Records from a dataset:
□ □ □ □ □ □ □

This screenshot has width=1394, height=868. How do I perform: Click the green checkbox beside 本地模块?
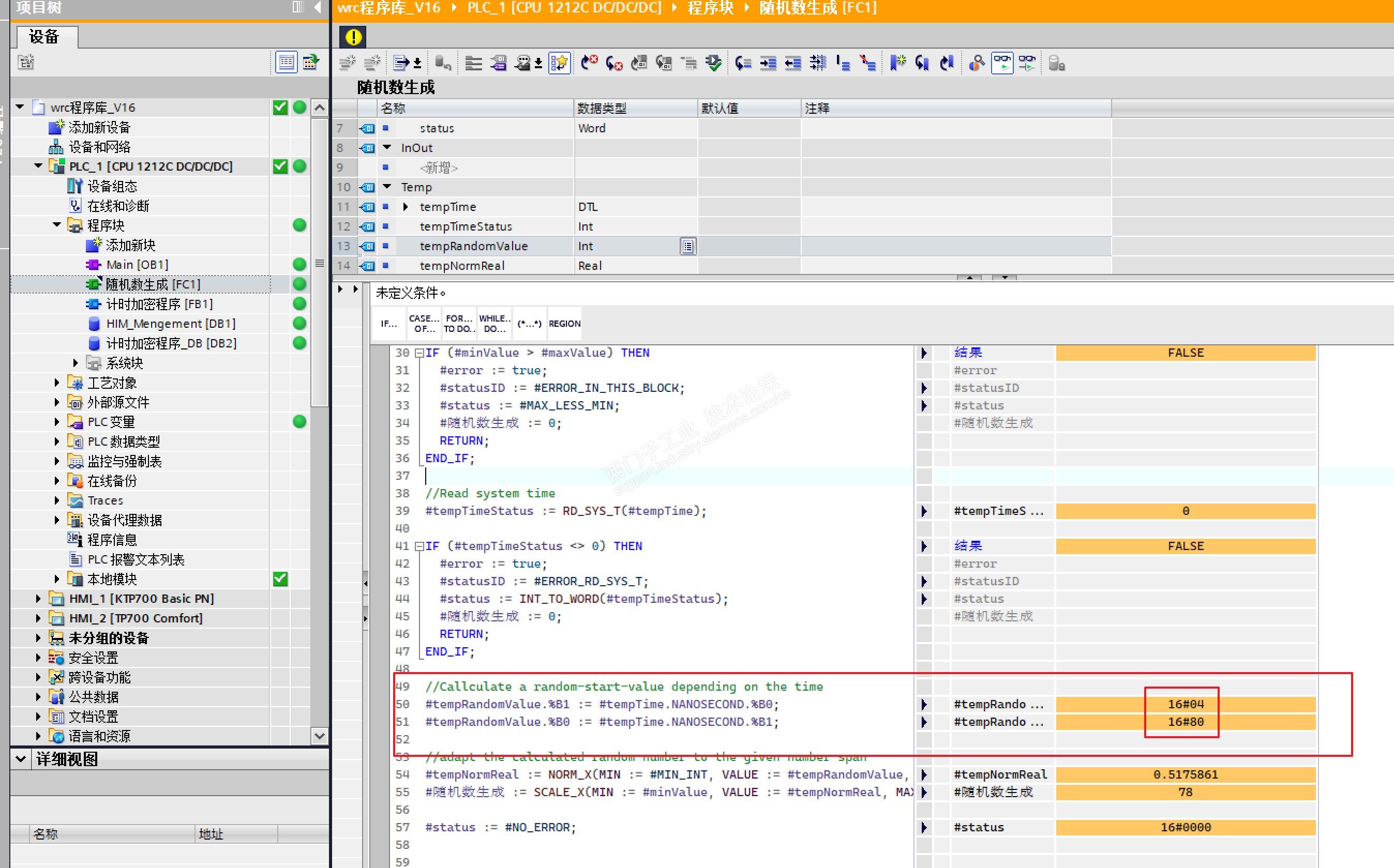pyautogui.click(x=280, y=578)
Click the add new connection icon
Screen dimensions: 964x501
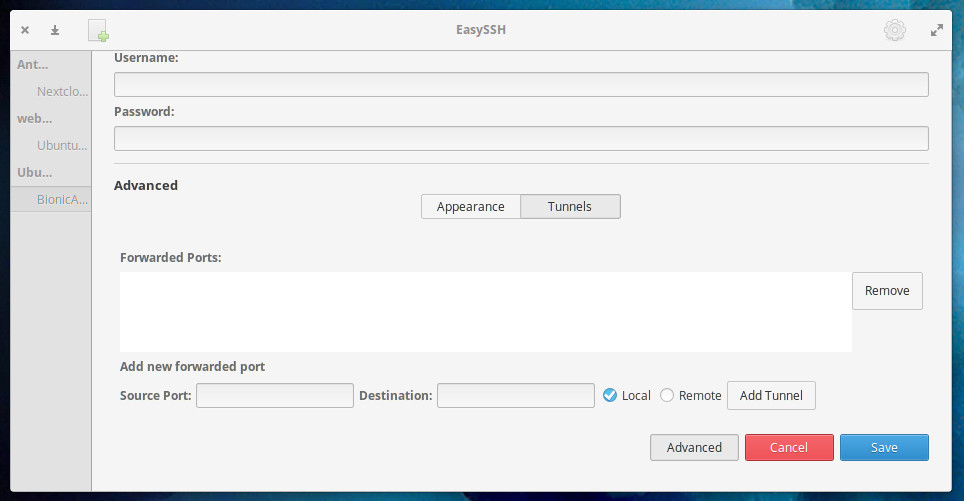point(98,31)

□ □ □ □ □ □ □

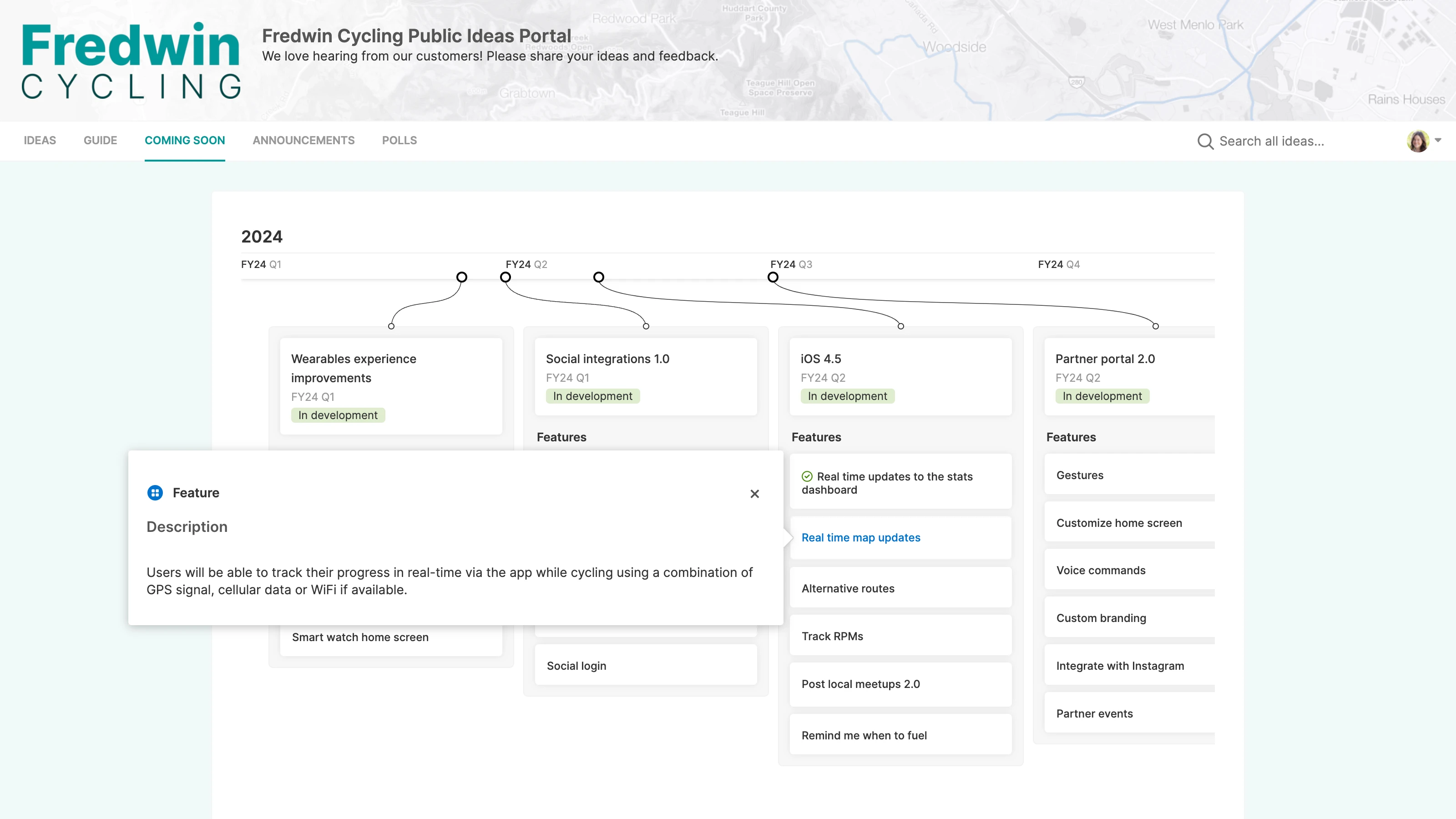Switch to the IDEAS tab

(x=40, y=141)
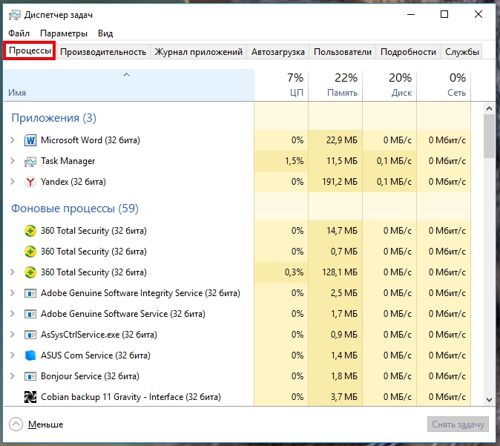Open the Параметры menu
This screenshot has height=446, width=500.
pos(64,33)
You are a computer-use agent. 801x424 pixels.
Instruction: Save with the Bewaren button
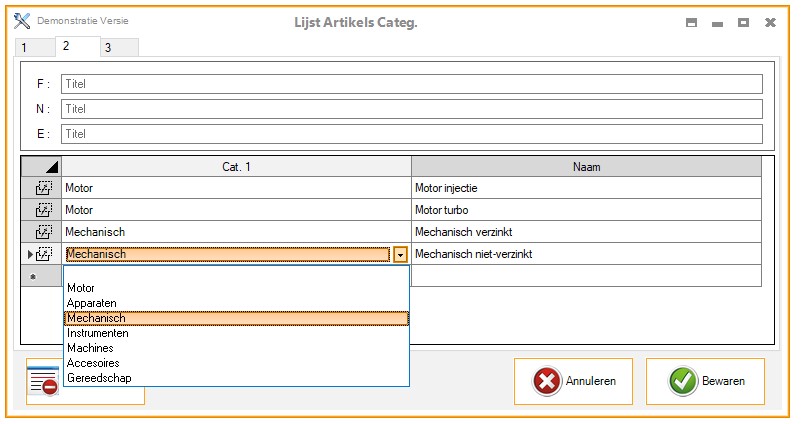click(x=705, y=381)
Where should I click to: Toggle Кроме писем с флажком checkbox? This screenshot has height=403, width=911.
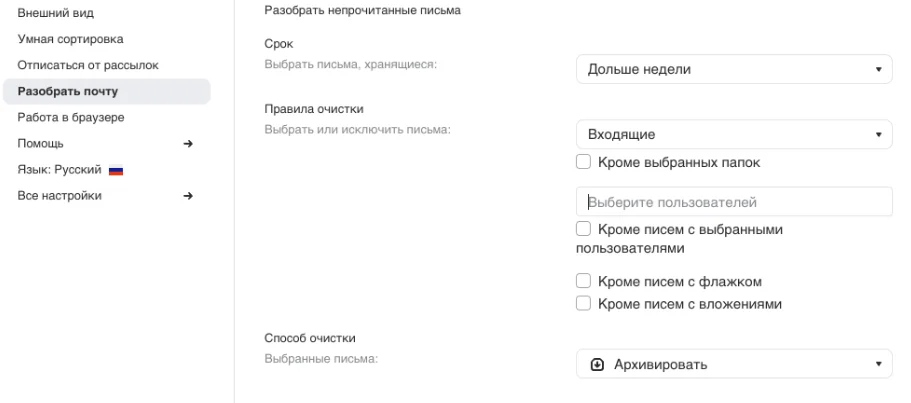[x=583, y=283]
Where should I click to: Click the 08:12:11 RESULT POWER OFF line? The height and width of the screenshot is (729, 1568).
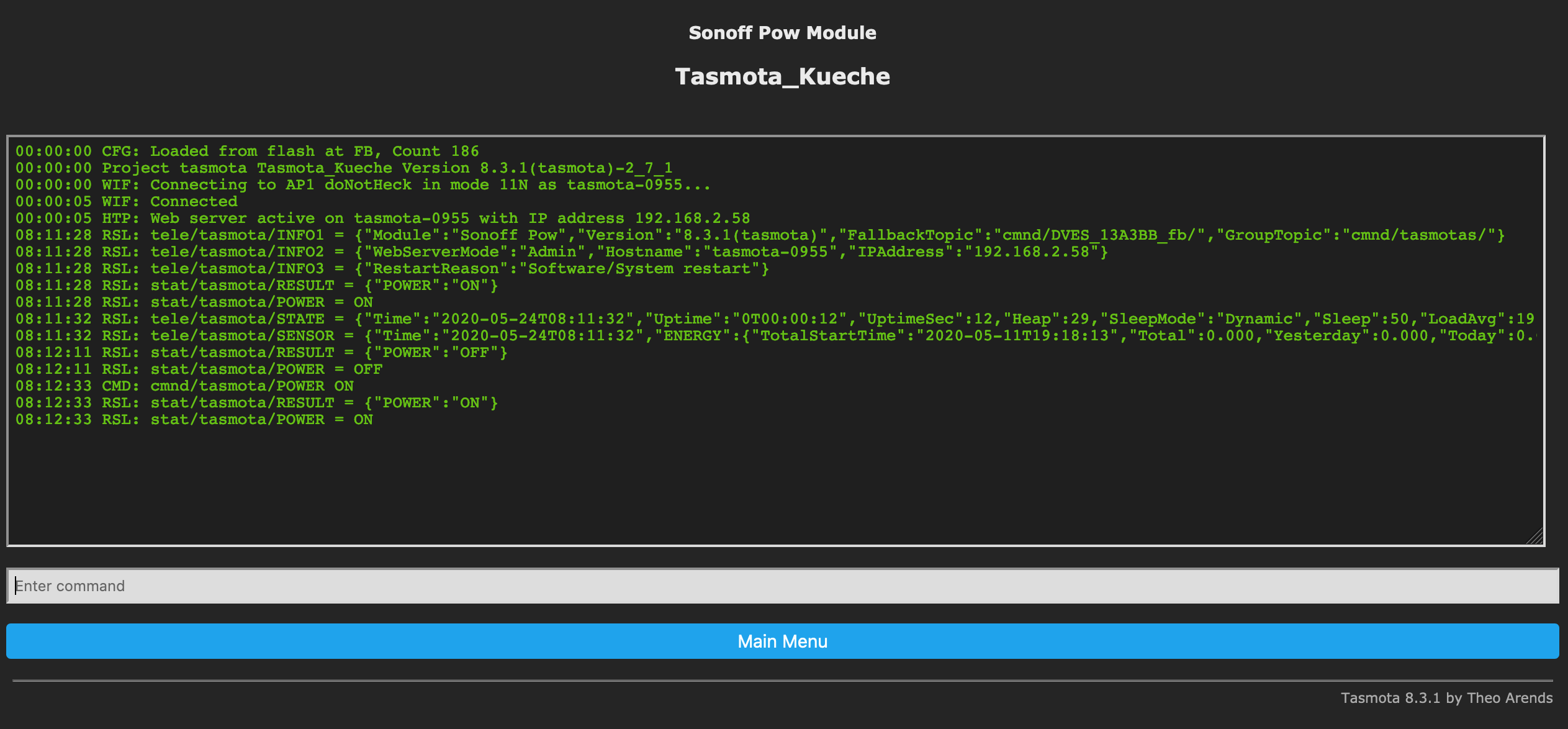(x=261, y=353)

□ □ □ □ □ □ □

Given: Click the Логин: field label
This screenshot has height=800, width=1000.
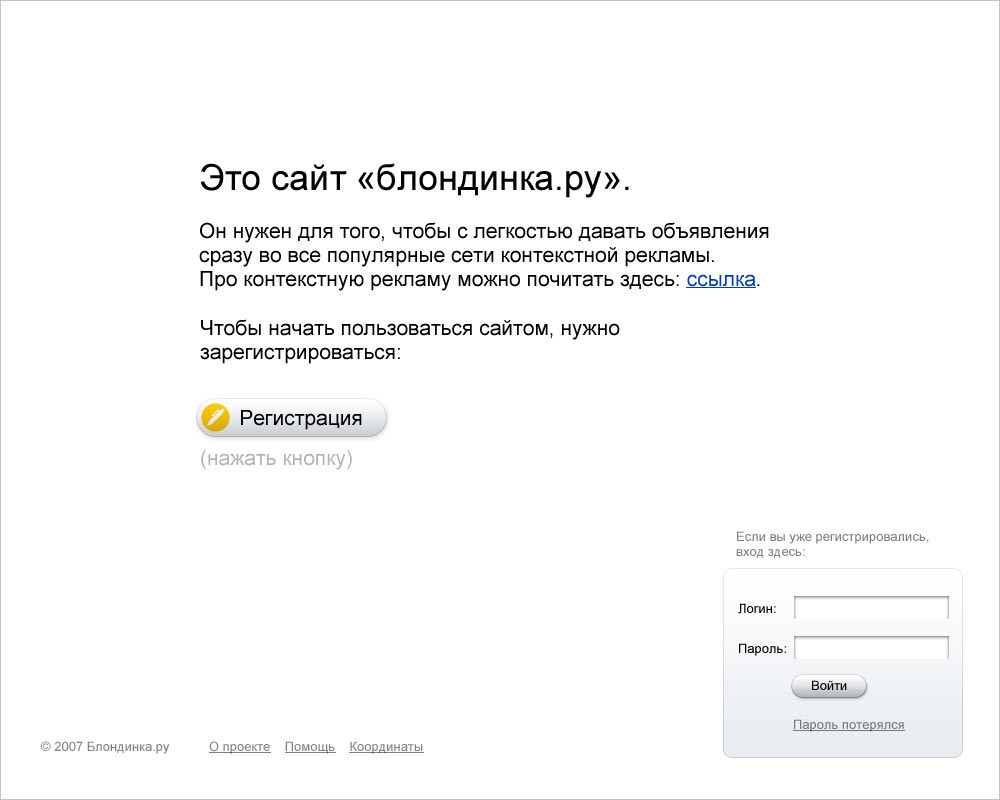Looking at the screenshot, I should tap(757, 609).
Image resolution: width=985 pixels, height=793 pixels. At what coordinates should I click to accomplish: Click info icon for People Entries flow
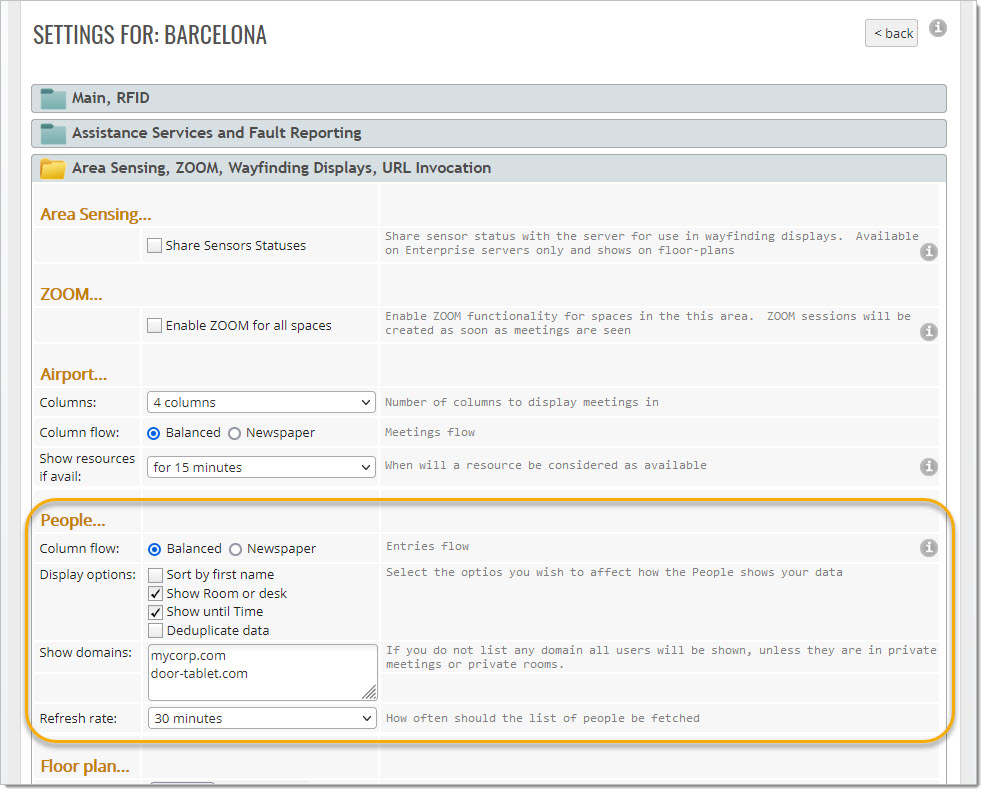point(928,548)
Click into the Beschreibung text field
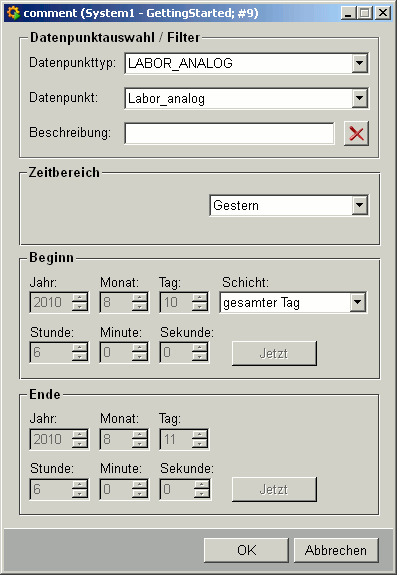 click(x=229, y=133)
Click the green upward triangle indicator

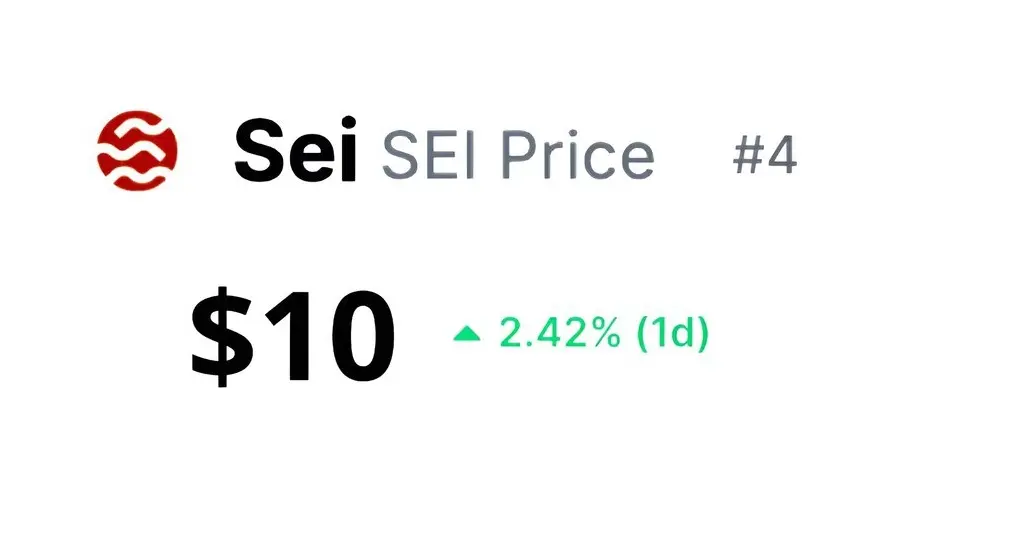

□ □ □ □ □ □ □

Short task:
Rewrite the portion of the records that begins with the line containing "Click into the Beschreibung text field" and ends with the line containing "Click the green upward triangle indicator", substituting "downward" for "upward" and leaving all else unaltered. Omit the pictures from your answer.

Output of the exercise:
Click into the Beschreibung text field
 click(x=229, y=133)
Click the green downward triangle indicator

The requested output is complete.